Код доступа: зелёный
Подтвердить.
Раздел: «Условные»
Подраздел: «Основа»
Ввод.
Имя: *шифр*
Фамилия: *шифр*
Пол: мужской
Семейное положение: не женат
Дети: отсутствуют
Возраст (формальный): 28
Возраст (биологический): 30
Звено: красное
Ранг: техники
Статус: условный
Должность: дежурный пульта
Имя: *шифр*
Фамилия: *шифр*
Пол: мужской
Семейное положение: женат
Дети: 3
Возраст (формальный): 37
Возраст (биологический): 42
Звено: красное
Ранг: техники
Статус: условный
Должность: координатор
2. Кот на дереве
Сначала его встретило болото. Влажное и побулькивающее, похожее на закипающий кисель, оно обдало человека миазмами отсыревшего подвала, где недавно прорвало канализацию. Вздувшийся под ногами жирный, маслянисто-коричневый блестящий пузырь лопнул со звуком выдавленного гнойника. Блёклый белесоватый куст потянулся к лодыжке любопытными гибкими усиками. Куст вел себя, как живой. Человек отшатнулся, не сдержав возгласа отвращения, когда рассмотрел, что это не побеги, а черви. Ноги тут же увязли почти по колено. Человек заметался, охваченный паникой, потому что почувствовал, что его засасывает. Ухватился за какую-то ветку — она с треском сломалась в руках. Рухнул на мох и попытался ползти — вода, тёплая и вонючая, мигом промочила пальто и рубашку. Но он всё же смог высвободиться и, не вставая, отполз ещё немного, пока не забрался на круглую плотную кочку, поросшую жестковатой травой. Сел, подогнул грязные ноги, отдышался и огляделся.

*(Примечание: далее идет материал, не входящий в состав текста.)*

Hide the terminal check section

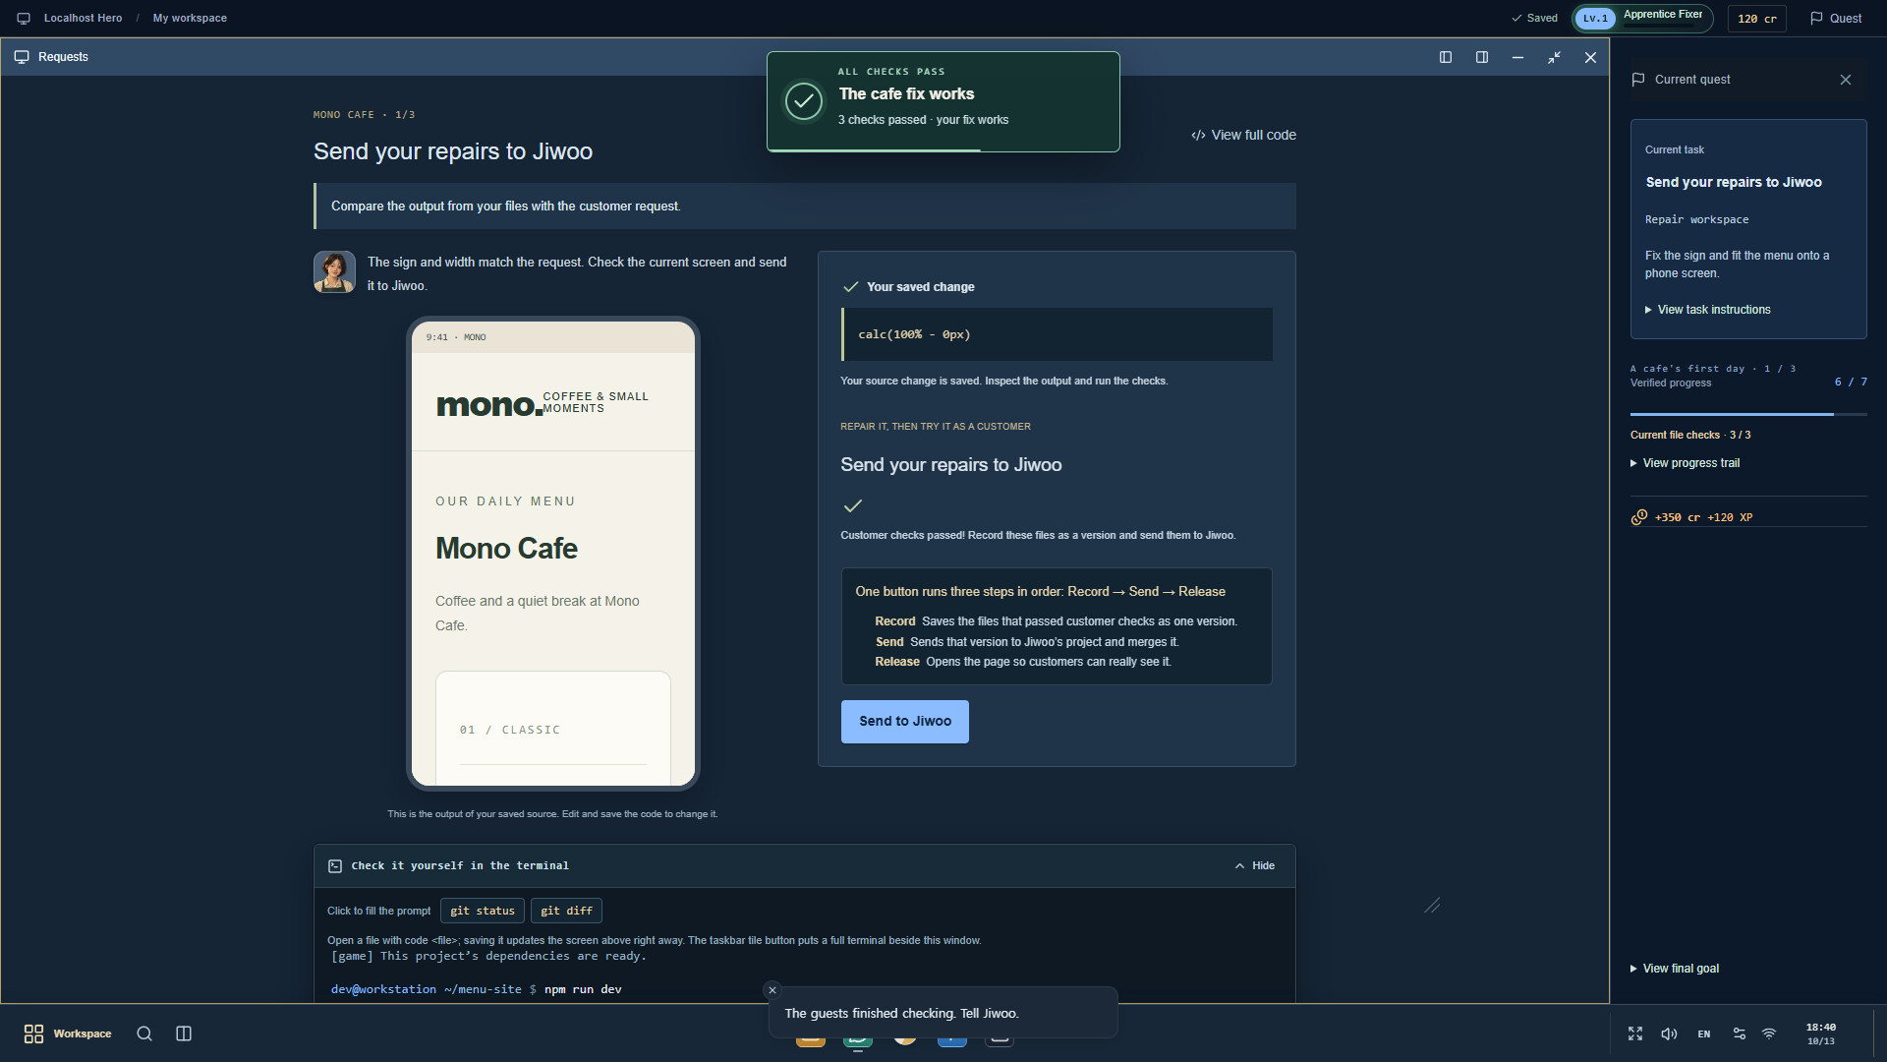click(x=1255, y=866)
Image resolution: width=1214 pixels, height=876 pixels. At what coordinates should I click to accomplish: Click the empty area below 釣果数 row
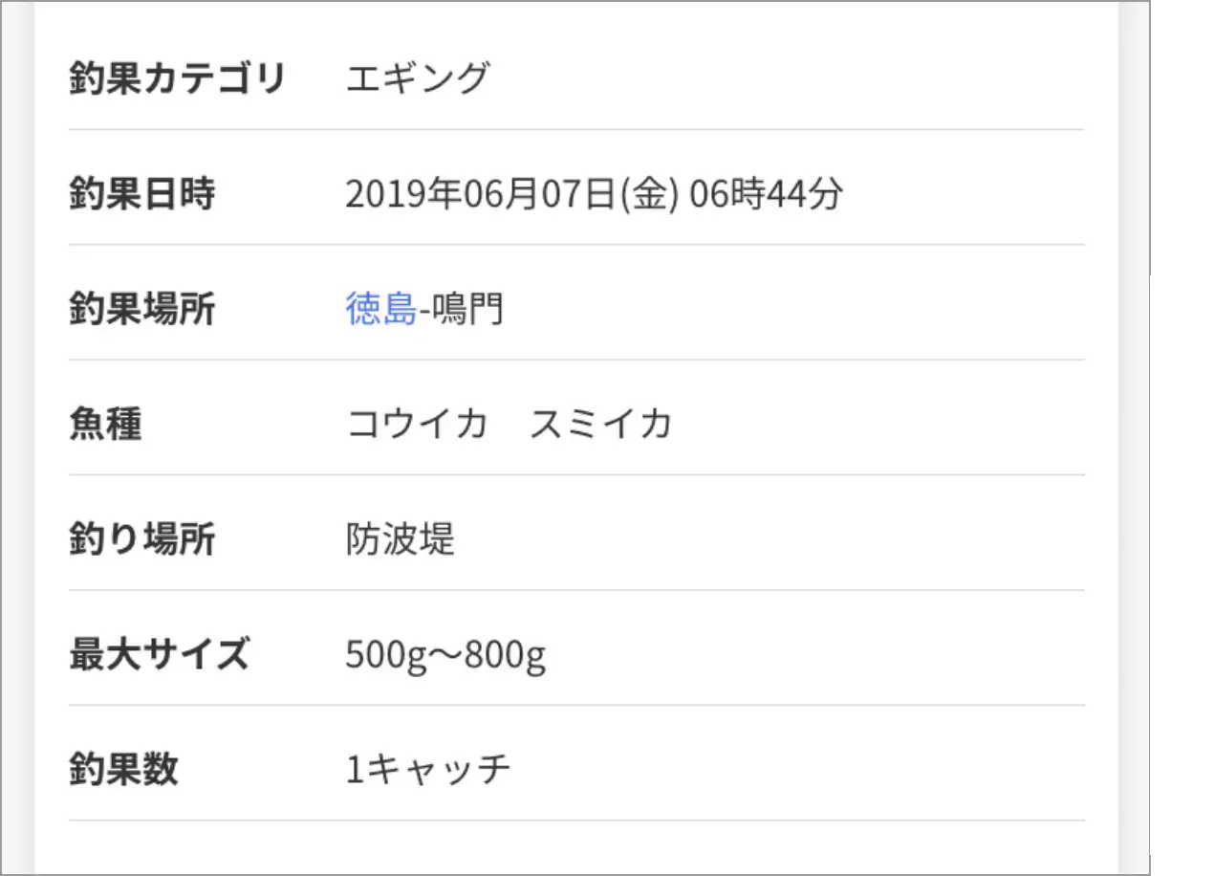tap(576, 847)
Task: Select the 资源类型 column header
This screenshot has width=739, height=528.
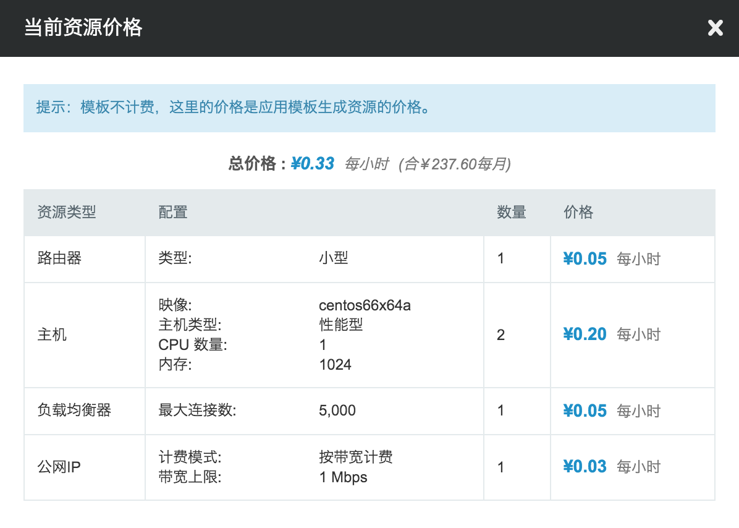Action: (67, 213)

Всюду, покуда хватало глаз, тянулось болотистое однообразие: рытвины, кочки, пни, впадины между ними, — заполненные киселеподобной жижей лужицы и бочаги — чахлые, одиноко стоящие кривые деревца без листвы, кусты-карлики. Дурно пахнущие испарения поднимались к небу, сплошь затянутому низким серым покровом, сливались с ним и превращались в плотный туман. Гулко урчали жабы. Можно было бы подумать, что это всё — сон с несуразными декорациями, если бы не колола так неприятно трава и так омерзительно не липла к телу пропитанная грязью одежда. И не стоял бы в ноздрях, ещё не до конца забитый тёплой вонью, привычный запах загазованной, чуть сладковатой осенней столичной прохлады.
Небольшие аккуратные следы, примявшие растительность на кочках, вели, петляя, прочь, точно от того места, где сидел ошеломлённый человек. В упругом мхе, ещё не успевшем распрямиться, чётко темнели отпечатки ребристых подошв.

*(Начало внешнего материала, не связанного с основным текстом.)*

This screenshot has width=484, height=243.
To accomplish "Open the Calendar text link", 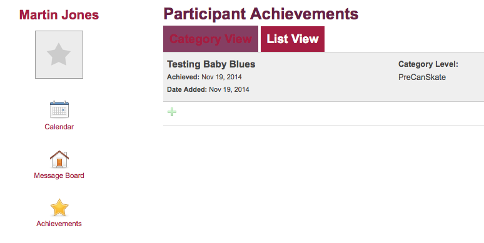I will [x=59, y=127].
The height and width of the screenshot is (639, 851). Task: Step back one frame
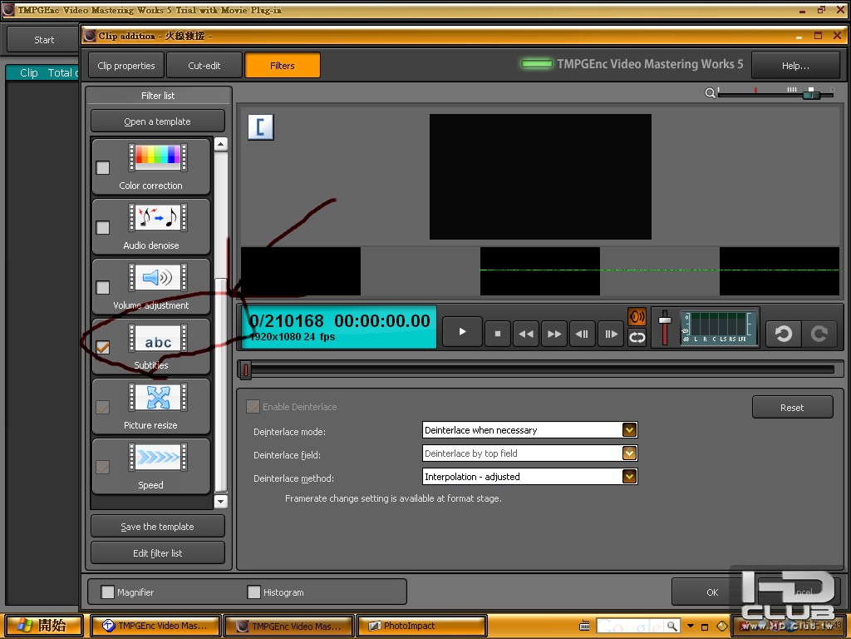[582, 333]
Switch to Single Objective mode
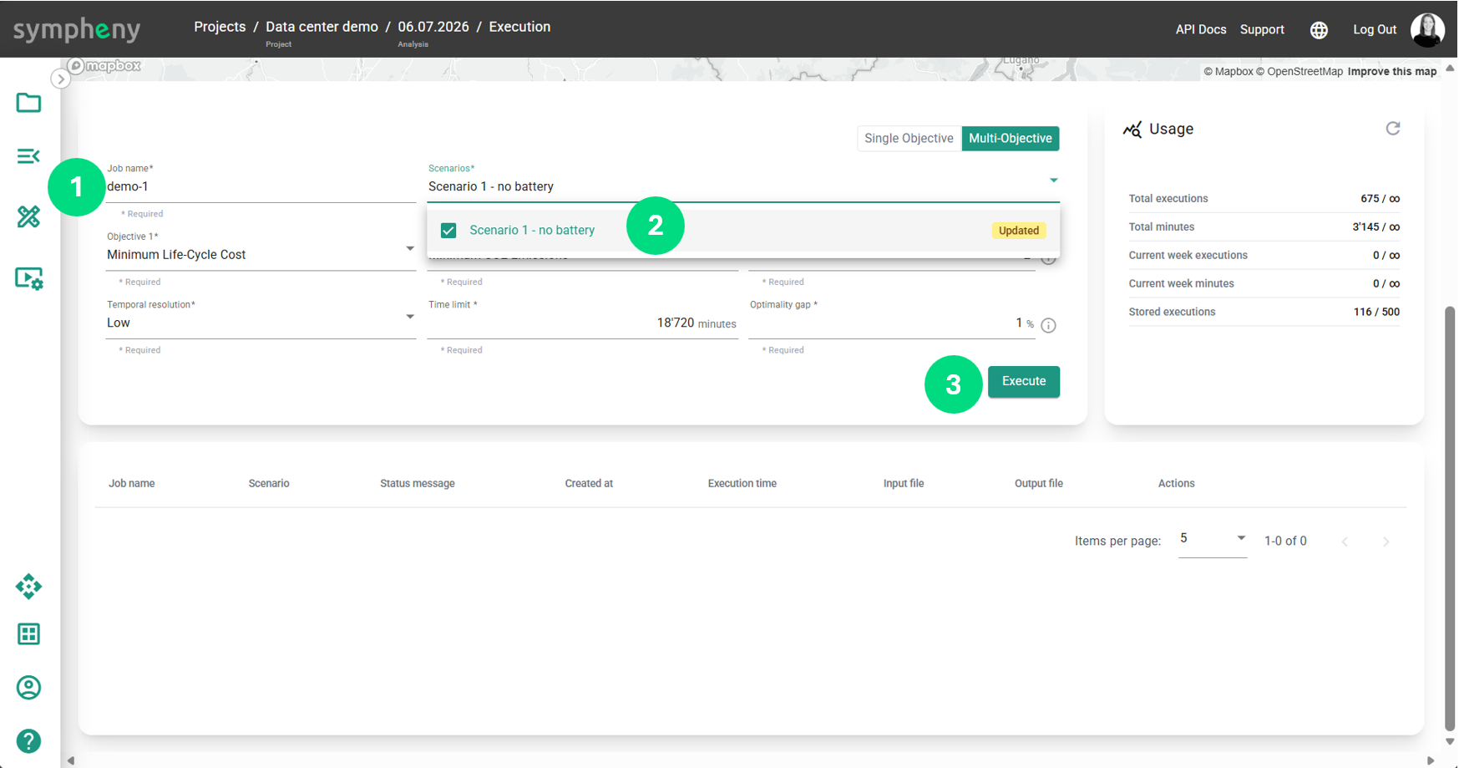 [909, 139]
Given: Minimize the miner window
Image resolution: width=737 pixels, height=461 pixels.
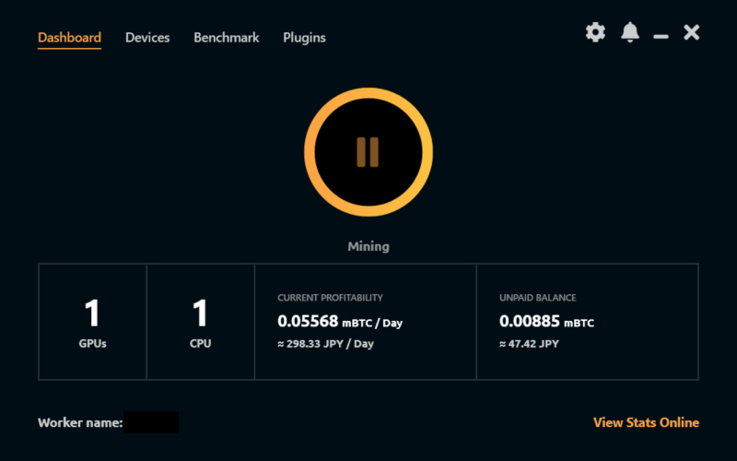Looking at the screenshot, I should click(x=661, y=35).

— Эй, — хрипло позвал человек. — Маркиза!
Его голос, отдававший страхом и брошенностью, утонул в дрожащем мареве. Но ему всё-таки ответили — метрах в тридцати справа, за туманной завесой, заворочалось что-то большое, грузное и посапывающее, придвинулось ближе, зачавкало. Человек тихо охнул и медленно, словно задеревенели все мышцы, поднялся, не отрывая взгляд от смутно виднеющегося сквозь туман силуэта. Сделал шаг, другой и поспешил, снова чуть не упав, вперед, по оставленным рыжеволосой следам, смотря теперь только на них, словно они, эти опечатки, могли скрыть его от того, что топталось там по жиже и жевало. Он даже не старался попадать точно по ним, чтобы уберечь себя от очередной трясины — лишь бы вывели прочь, как огонь маяка, к своей обладательнице, повинной в том, что он сейчас испытывал. Он побежал. Где-то в рассудке стучалась мысль, что бегать по болоту опасно, но человек был слишком напуган. Не столько тем, что обитало на этом болоте, сколько вдруг пришедшим осознанием, что он один. Человек никогда ещё не оставался так жестоко и оголённо один, потому что жил, ел, спал всегда в окружении себе подобных, пусть они и были скрыты от него стенами из бетона. Здесь же он не ощущал людей. Вообще. Даже оставившую свои издевательски ясные следы маркизу Дрю. Он был слишком напуган и оттого ещё не понял, что винить в этой ситуации нужно одного лишь себя, поэтому бежал, спотыкался, всё-таки упал ещё несколько раз, с ног до головы измазавшись в гнилостной тёплой слизи, обо что-то оцарапался, ушиб ногу, содрал кожу с ладони и занозил большой палец. Он бежал и звал, повторял со страхом: маркиза, маркиза, где ты. Ему отзывались глумливым кваканьем, стрёкотом и бурчанием. Ни один из звуков не принадлежал существу человеческой расы. Однако даже перепуганного разума, к счастью, хватало, чтобы не терять из вида следов — и они в конце концов вывели на лесную опушку, где благополучно исчезли в хвое.